EXCERPTED DATA:
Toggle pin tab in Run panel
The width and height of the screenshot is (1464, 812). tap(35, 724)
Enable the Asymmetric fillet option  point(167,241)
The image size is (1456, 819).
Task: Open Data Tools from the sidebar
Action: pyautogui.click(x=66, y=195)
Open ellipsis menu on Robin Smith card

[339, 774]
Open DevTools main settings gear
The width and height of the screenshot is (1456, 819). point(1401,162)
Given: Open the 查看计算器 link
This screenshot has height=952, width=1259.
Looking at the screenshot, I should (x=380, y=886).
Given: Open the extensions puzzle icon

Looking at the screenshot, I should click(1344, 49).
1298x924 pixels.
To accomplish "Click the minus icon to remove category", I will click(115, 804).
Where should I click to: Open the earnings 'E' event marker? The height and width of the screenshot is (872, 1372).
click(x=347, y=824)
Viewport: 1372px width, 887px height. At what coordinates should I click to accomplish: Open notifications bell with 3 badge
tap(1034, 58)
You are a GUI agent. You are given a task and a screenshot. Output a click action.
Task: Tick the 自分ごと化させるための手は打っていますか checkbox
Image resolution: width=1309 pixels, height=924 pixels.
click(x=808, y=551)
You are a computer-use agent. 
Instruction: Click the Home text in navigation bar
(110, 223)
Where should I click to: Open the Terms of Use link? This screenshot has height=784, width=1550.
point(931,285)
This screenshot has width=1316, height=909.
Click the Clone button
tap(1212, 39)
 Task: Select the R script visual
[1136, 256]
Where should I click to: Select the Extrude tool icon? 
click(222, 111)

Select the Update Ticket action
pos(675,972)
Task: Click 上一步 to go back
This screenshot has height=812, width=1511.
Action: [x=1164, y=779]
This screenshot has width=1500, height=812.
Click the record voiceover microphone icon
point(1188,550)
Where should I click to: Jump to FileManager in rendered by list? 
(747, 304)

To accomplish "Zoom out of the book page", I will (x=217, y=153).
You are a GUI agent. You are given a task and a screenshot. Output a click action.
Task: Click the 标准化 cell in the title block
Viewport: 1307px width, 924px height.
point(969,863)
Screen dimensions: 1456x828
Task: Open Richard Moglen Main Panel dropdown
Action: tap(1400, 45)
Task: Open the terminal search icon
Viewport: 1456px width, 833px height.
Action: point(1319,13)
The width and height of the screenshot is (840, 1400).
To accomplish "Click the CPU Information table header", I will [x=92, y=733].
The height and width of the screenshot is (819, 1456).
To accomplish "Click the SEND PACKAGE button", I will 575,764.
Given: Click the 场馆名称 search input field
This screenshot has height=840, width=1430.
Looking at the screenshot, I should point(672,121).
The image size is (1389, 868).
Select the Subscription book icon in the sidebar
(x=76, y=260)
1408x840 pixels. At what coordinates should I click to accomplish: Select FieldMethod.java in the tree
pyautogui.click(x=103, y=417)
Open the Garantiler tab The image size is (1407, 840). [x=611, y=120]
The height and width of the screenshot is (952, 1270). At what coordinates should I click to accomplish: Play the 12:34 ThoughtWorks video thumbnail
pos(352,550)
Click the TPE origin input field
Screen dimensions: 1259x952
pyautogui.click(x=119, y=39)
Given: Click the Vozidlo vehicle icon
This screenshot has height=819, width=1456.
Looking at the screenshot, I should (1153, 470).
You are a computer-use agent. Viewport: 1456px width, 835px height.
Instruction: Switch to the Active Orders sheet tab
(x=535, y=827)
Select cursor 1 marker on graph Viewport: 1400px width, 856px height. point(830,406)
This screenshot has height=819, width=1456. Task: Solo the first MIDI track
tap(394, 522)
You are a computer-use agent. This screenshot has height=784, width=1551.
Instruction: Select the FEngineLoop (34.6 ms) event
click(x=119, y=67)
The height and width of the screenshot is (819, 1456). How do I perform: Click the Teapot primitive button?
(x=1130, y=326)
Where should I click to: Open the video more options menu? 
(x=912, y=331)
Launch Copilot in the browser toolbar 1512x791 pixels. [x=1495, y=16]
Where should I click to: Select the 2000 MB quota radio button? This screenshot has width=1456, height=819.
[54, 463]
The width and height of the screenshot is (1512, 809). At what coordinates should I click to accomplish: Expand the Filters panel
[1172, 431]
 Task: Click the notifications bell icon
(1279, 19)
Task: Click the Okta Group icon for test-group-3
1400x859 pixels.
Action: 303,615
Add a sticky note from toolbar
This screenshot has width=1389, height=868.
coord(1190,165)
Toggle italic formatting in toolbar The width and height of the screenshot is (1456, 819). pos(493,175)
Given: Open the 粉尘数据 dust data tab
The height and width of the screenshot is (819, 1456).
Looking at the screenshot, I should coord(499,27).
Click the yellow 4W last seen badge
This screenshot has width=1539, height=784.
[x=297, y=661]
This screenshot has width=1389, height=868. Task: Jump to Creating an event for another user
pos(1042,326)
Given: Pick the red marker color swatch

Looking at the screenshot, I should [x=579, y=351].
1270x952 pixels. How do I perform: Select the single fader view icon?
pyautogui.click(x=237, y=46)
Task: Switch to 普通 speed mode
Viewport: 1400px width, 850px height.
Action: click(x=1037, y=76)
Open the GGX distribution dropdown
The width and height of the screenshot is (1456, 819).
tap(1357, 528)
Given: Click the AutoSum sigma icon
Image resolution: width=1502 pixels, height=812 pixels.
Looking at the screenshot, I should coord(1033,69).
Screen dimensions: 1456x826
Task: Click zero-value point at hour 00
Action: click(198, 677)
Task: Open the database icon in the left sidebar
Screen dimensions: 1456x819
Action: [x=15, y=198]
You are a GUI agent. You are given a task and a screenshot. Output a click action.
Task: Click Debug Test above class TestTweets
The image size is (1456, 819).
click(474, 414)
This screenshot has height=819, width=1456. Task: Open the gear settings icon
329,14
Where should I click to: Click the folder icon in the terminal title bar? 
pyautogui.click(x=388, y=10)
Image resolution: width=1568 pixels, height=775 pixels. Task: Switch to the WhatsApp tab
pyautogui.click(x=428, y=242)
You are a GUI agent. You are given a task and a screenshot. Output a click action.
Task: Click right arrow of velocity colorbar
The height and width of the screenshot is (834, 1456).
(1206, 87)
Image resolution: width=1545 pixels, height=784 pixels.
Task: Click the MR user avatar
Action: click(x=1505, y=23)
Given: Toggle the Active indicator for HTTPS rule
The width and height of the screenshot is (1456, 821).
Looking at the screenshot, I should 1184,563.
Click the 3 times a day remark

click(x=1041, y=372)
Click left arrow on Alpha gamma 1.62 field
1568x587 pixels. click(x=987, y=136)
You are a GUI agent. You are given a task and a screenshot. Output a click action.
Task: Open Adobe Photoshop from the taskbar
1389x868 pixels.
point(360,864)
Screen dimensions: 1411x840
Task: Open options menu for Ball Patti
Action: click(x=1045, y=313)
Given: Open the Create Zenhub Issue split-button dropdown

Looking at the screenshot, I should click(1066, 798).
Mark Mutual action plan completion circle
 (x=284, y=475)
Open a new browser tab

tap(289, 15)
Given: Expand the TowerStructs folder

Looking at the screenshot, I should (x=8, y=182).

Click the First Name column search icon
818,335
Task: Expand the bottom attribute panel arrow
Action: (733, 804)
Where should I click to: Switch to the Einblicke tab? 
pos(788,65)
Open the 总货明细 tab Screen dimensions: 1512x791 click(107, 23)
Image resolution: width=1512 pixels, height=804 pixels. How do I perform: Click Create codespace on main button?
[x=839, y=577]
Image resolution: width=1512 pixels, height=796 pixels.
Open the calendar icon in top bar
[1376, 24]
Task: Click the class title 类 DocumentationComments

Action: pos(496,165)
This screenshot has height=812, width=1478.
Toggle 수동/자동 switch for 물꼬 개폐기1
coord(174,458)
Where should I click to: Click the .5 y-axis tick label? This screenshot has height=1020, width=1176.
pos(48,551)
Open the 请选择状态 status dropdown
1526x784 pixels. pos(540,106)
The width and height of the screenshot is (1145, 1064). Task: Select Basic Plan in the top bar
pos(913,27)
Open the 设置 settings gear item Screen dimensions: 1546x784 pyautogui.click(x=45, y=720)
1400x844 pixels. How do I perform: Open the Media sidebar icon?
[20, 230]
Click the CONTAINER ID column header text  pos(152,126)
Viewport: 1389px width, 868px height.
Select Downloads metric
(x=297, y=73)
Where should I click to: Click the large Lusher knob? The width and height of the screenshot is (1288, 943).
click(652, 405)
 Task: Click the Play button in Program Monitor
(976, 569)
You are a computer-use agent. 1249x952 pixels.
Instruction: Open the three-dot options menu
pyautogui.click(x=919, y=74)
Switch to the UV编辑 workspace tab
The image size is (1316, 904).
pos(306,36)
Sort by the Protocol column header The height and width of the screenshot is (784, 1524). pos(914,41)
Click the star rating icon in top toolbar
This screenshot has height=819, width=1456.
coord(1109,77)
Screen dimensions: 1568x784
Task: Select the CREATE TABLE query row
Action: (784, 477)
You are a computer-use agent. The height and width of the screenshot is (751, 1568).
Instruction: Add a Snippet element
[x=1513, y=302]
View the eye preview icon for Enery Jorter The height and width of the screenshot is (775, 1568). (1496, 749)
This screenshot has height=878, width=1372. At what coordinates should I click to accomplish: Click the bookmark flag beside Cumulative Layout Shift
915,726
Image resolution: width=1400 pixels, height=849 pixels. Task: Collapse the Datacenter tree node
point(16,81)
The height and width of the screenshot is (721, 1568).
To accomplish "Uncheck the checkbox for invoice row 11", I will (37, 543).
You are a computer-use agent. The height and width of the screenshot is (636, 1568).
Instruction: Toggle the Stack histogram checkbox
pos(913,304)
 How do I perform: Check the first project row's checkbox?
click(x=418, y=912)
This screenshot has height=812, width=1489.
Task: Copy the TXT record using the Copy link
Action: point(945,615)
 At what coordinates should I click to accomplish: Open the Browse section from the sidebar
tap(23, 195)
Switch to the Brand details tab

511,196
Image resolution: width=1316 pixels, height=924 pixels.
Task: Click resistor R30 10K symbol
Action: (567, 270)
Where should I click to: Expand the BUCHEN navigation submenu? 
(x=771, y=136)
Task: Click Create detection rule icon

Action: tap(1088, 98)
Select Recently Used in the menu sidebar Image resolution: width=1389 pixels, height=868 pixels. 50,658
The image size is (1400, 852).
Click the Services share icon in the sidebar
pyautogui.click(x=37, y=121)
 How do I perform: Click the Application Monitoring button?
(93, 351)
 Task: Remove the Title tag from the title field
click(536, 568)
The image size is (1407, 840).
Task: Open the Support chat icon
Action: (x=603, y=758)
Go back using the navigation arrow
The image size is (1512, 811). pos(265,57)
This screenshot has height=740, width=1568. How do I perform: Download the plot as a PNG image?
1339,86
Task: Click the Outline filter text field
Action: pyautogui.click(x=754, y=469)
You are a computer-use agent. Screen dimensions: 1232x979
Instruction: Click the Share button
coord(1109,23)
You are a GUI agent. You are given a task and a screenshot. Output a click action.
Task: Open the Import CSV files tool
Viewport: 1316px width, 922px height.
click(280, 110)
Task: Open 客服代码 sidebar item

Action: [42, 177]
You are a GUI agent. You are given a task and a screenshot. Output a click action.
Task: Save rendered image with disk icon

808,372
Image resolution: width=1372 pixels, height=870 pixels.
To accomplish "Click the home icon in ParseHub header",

YOUR OBJECTIVE: Identify how many lines in the entries above contain the word "will" and provide only that figure.

WRITTEN SOLUTION: 5